И выступать здесь опять было делом зряшным — мало того что снова свое имя опозорил, еще чуть ногу в выбоине не сломал. Он скакал в своей жизни двадцать семь раз и только три раза оставался без призового места; сначала в двухлетнем возрасте в Будапеште, когда был без Насибова и в большом беспорядке, а еще дважды как раз вот на Лонгшампском иппод­роме... Нет, нет, что ни говорите — скверный го­родишко этот ваш хваленый Париж; не чаял Ани­лин, как и выбраться из него.

Если бы ему было вдомек, то смог бы он утешиться вот каким фактом: французы, рекламируя скачку на приз Триумфальной арки, и по сей день особо подчеркивают, что за него в разные годы (а он существует с 1920 года) боролись феноменальные лошади, и следует их перечис­ление — Рибо, Рибокко, Си Берд, Анилин, Баллимос, Реляйнес, Сер Айвор, Ортелло. Ну что же: ради того, что­бы попасть в такой поминальник, не обидно и горе помы­кать. Хотя как сказать: и без Триумфальной арки имя Анилина было бы в самом ярком созвездии мировых ска­кунов.

ГЛАВА Х

Галопом по Европе

Через две недели после скачки на Лонгшампском ип­подроме Анилину предстоял старт в Кёльне.
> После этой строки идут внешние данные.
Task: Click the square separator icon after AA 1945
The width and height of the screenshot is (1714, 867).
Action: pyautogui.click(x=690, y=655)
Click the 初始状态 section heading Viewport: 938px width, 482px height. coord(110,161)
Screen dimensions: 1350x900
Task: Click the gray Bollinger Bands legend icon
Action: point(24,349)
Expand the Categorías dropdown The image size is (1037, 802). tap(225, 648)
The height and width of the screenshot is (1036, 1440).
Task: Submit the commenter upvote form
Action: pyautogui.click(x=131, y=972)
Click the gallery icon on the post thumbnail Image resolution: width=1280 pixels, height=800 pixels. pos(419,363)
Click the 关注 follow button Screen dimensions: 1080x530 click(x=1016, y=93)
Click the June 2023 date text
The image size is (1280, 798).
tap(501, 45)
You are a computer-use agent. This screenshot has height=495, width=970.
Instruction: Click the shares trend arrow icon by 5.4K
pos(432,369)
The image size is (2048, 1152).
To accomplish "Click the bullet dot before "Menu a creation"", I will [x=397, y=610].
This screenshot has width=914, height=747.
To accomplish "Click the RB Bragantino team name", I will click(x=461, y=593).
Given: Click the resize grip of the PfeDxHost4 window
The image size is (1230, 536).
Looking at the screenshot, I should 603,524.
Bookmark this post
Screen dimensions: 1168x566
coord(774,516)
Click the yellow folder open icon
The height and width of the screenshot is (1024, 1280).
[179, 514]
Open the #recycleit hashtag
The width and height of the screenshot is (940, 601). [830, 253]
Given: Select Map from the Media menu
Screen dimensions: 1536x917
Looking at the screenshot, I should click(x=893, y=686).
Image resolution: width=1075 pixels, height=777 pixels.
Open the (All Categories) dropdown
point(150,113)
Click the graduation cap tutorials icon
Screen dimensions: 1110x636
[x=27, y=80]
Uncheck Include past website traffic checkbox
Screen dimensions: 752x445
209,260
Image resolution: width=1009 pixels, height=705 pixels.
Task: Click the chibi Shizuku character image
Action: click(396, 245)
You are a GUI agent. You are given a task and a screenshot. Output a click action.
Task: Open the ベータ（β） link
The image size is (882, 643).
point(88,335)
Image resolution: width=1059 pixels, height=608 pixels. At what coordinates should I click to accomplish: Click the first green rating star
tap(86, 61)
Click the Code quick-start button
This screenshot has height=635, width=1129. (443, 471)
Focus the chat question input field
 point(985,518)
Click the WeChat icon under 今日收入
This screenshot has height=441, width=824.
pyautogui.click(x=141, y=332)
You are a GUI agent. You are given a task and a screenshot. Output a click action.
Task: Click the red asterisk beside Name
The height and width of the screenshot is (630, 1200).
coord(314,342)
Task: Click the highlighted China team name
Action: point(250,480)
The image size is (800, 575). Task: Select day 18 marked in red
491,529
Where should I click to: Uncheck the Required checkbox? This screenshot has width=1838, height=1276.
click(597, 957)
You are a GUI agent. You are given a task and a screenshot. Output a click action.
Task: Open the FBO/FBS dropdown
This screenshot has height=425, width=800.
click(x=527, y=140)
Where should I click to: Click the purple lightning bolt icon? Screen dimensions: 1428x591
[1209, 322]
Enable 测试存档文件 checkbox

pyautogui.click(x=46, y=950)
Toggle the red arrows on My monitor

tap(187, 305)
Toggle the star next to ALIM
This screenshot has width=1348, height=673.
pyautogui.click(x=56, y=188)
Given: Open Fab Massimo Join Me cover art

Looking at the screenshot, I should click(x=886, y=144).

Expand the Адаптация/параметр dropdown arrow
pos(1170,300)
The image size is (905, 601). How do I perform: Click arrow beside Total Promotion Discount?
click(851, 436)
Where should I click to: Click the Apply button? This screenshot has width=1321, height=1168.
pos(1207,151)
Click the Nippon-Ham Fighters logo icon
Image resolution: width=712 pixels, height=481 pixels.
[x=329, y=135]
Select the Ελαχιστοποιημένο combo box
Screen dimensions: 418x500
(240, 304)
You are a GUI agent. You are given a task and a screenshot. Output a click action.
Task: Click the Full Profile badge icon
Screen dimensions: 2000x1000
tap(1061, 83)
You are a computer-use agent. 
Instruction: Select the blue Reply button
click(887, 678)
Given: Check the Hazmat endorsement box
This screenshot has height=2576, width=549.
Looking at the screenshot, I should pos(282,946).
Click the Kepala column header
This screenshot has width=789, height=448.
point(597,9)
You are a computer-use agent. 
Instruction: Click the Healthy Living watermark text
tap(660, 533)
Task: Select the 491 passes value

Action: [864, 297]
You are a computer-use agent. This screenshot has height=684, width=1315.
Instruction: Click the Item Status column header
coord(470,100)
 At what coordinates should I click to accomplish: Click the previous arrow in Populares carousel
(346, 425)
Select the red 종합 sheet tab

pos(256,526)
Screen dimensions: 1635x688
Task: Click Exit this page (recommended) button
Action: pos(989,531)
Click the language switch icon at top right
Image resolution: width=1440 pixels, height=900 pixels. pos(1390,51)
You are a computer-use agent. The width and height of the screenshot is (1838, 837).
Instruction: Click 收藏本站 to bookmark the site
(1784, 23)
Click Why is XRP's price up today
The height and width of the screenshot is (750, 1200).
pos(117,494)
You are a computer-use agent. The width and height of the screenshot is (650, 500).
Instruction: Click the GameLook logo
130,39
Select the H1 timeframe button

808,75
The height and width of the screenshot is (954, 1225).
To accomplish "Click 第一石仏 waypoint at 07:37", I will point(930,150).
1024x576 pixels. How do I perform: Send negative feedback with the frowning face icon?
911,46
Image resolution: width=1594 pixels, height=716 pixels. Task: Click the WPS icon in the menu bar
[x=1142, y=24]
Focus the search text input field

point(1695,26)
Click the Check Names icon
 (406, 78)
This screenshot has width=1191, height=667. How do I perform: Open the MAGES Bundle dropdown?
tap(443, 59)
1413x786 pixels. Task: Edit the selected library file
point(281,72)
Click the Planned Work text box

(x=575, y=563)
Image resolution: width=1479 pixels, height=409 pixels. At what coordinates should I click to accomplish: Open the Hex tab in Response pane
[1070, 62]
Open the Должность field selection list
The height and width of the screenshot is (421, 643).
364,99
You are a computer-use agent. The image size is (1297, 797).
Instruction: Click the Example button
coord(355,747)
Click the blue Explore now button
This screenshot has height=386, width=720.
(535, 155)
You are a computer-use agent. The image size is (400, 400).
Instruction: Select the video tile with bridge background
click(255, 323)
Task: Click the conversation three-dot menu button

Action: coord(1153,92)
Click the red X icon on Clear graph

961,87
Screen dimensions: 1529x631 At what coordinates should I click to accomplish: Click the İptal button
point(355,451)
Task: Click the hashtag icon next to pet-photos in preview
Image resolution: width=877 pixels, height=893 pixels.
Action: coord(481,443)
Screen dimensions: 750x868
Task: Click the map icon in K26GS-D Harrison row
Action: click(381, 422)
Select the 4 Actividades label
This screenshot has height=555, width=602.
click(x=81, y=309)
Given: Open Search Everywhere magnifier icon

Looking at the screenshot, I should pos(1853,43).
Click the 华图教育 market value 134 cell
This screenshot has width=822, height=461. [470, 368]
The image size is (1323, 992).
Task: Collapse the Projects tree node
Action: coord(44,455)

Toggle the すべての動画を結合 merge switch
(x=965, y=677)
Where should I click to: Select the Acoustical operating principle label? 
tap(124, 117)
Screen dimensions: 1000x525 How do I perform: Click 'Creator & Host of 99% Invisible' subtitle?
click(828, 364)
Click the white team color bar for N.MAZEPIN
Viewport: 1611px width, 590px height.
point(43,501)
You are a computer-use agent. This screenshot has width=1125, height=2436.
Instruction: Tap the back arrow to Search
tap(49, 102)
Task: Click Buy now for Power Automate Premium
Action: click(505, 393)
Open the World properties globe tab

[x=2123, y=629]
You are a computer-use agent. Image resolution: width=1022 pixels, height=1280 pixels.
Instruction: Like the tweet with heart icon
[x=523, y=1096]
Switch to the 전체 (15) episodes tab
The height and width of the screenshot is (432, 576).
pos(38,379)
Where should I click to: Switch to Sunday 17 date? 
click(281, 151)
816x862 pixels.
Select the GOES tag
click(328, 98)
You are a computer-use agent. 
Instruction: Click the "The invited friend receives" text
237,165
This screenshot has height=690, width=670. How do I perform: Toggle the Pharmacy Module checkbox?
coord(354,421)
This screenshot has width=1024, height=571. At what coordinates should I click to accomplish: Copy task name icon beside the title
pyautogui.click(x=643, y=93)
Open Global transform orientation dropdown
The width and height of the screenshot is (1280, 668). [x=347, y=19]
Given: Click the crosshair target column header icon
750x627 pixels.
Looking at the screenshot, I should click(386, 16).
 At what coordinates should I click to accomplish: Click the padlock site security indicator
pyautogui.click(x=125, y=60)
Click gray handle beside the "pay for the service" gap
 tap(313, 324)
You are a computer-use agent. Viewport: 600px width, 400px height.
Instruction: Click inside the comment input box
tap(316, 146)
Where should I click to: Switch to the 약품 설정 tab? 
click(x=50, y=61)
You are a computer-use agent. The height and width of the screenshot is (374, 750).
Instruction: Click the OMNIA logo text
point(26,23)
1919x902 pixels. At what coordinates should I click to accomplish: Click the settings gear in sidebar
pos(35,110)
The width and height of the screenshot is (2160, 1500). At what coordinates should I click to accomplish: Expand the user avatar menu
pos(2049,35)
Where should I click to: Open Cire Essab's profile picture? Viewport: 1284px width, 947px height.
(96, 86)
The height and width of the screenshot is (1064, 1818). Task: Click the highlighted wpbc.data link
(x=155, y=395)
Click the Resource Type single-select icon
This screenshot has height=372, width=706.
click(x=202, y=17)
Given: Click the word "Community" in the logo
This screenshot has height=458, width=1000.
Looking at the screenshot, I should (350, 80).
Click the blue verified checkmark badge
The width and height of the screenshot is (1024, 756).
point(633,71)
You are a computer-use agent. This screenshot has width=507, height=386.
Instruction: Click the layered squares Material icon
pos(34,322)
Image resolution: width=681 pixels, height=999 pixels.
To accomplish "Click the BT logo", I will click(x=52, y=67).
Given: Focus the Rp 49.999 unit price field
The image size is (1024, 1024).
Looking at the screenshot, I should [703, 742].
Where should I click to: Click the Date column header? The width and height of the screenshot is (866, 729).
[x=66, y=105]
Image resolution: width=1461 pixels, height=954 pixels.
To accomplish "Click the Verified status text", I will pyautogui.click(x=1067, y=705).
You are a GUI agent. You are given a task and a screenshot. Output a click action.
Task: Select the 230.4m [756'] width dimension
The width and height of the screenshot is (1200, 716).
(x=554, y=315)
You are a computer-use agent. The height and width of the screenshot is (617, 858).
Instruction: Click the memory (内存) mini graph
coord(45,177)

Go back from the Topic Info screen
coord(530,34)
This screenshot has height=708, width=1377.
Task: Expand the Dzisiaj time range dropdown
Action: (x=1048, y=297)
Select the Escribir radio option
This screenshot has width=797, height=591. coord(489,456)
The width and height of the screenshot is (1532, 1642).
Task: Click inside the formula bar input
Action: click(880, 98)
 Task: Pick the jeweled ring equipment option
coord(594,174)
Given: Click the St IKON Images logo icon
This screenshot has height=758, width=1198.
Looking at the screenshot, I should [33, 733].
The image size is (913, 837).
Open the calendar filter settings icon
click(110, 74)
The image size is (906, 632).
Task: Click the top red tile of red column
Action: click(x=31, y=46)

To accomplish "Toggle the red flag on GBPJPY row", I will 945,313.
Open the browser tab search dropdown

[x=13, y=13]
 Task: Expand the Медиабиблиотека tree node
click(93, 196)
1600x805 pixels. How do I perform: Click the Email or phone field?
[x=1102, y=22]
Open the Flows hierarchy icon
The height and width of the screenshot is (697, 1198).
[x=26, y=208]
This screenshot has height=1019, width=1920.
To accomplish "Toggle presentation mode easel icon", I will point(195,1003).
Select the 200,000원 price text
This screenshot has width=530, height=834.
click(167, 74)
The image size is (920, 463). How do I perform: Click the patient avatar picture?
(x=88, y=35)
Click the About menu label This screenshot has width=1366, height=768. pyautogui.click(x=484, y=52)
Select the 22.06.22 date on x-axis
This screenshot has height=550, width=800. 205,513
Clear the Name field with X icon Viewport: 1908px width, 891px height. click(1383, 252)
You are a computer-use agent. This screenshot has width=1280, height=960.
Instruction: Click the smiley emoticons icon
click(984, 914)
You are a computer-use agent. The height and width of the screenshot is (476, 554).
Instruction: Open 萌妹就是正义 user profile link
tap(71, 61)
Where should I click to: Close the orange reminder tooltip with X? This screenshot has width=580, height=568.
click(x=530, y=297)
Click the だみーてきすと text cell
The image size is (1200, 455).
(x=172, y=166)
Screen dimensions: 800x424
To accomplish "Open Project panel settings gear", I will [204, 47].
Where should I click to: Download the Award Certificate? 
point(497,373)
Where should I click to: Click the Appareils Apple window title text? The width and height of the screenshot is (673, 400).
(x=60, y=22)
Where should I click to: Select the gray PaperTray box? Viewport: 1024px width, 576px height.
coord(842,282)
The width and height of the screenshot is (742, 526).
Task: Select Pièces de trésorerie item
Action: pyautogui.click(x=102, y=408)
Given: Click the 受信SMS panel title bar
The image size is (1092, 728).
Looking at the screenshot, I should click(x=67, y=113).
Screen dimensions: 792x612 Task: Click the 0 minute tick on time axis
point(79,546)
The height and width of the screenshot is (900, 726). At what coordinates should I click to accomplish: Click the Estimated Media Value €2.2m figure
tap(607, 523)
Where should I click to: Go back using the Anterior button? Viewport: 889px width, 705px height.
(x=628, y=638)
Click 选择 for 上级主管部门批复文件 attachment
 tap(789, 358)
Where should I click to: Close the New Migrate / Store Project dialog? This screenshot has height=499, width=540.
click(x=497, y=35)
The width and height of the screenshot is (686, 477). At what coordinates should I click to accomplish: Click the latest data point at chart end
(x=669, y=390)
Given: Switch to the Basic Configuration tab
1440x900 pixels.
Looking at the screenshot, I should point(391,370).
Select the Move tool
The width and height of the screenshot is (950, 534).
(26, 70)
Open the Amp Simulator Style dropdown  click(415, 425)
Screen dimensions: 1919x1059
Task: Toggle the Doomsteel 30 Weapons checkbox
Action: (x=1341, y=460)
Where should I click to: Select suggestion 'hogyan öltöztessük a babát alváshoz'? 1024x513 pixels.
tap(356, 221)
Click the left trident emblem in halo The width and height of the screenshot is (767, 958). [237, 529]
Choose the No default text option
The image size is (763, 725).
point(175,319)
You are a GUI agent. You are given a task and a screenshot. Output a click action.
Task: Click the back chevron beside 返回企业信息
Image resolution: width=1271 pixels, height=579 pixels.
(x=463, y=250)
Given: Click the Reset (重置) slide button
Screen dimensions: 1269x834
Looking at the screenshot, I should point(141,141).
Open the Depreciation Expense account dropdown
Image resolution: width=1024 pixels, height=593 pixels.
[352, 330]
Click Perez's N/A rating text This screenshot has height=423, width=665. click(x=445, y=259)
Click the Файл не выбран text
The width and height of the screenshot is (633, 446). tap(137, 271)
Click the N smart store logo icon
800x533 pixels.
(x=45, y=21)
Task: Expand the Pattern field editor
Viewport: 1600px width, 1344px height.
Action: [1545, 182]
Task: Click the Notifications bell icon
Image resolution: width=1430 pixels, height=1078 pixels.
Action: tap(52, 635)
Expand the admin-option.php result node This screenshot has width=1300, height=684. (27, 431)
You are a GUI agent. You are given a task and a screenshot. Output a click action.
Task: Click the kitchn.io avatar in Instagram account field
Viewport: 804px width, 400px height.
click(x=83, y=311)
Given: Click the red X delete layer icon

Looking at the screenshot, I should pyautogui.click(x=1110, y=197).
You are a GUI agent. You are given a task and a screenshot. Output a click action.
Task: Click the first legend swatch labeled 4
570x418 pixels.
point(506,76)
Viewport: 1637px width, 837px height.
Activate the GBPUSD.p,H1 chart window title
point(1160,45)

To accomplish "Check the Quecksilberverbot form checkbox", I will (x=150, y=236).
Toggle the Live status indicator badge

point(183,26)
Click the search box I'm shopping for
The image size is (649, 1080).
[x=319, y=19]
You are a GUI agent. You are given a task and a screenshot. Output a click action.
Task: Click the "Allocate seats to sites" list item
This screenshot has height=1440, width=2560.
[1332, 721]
Как часто с ним случалось, в поездке он ничего не ел, опять рассопливился и расчихался. Здесь надо огово­риться, в скобках, что повышенная чувствительность Ани­лина ко всем изменениям в пище, в условиях содержания, в погоде не были свойственны ему лишь — это особен­ность всех чистокровных верховых, да и вообще — всех лошадей. Это ведь только говорится так — «лошадиное здоровье»: этими словами лишь сила и выносливость подчеркиваются, но не стойкость перед суровостью жиз­ненных обстоятельств. Или вот говорят еще любители спиртного — «лошадиная доза». И это лишь фраза: орга­низм самого сильного жеребца не справится даже с по­ловиной того алкоголя, что принимают внутрь иные «тотошники» за один скаковой день. И плакат о вреде ку­рения лишь для несведущих выглядит убедительно: де, капля никотина даже лошадь убивает! Но того в плакате не предусматривается, что для любой лошади смертель­ной является доза яда, в семь раз меньшая, чем для че­ловека, или что лошадь может погибнуть от разряда электрического тока, силу которого человек пальцами рук даже и не почувствует. К изменениям температуры лошади привычны, способны переносить и лютую стужу, и африканскую жару, но вот сквозняки—нож острый для них. Потому-то тогда, при переезде из Парижа в Кёльн Анилин занемог — железнодорожный вагон хоть и утеп­ленным был, но на ходу поезда продувался насквозь. Насибов тогда сильно переживал: поставил Анилину термо­метр — жар, чуть не под сорок градусов, уж не воспале­ние ли легких?!

Но все обошлось хорошо. Стоило Анилину попасть в знакомую уютную конюшню, где вдосталь было сладкого сена, овса, отрубей, моркови и сахара, как все его недуги будто рукой сняло. Секрет быстрого исцеления заклю­чался, ясное дело, не только в конюшне да в еде — он всегда жил с комфортом и вкусно питался, а в том еще, наверное, что он сразу вспомнил: здесь его уже чествова­ли!

И суетиться не надо — времени впереди как раз. И никаких тебе сюрпризов, все знакомо, понятно — куда как с добром.

На следующее утро Кулик подседлал его, и он катал на себе Николая шагом, рысью и легким галопом по песча­ной и травянистой дорожкам. А в вечерние сумерки— самое любимое его время дня — просто моцион, проме­над перед ужином.

За неделю до стартов — «подгалоп», в среду галоп правдашний.

Одно из таинств жокейского искусства — чувство пейса. В отличие от наездников, которые восседают в ко­леснице, держа в руках вместе с вожжой секундомер, жокей должен определять резвость скачки на глазок. Эта относительная (не отрешенная, не безусловная — сравни­тельная по отношению к другим лошадям) скорость, которую жокей каждосекундно определяет про себя и ко­торой руководствуется, решая, как сложить скачку, и на­зывается пейсом. Николай проскакал контрольный га­лоп на две тысячи четыреста метров, у отметки его ждал с секундомером Кулик. Нажав на головку хронометра, он спросил:

— Как по-твоему, сколько?

— Две сорок, — без раздумья бросил Николай.

— Гениально! — восхитился Кулик. — На полсекунды всего промазал.

Анилин мчался, значит, со скоростью легкового автомобиля — почти шестьдесят километров в час, но когда его расседлывали, стоял в паддоке свеженьким, будто в легком кентере прошелся: живот при вздохе поднимался не высоко, ровно, кожа почти не вспотела, он шлепал ниж­ней губой и озирался по сторонам, словно просился еще раз на круг. Ветер заголил ему гриву, и он стал похож на патлатого подростка-забияку.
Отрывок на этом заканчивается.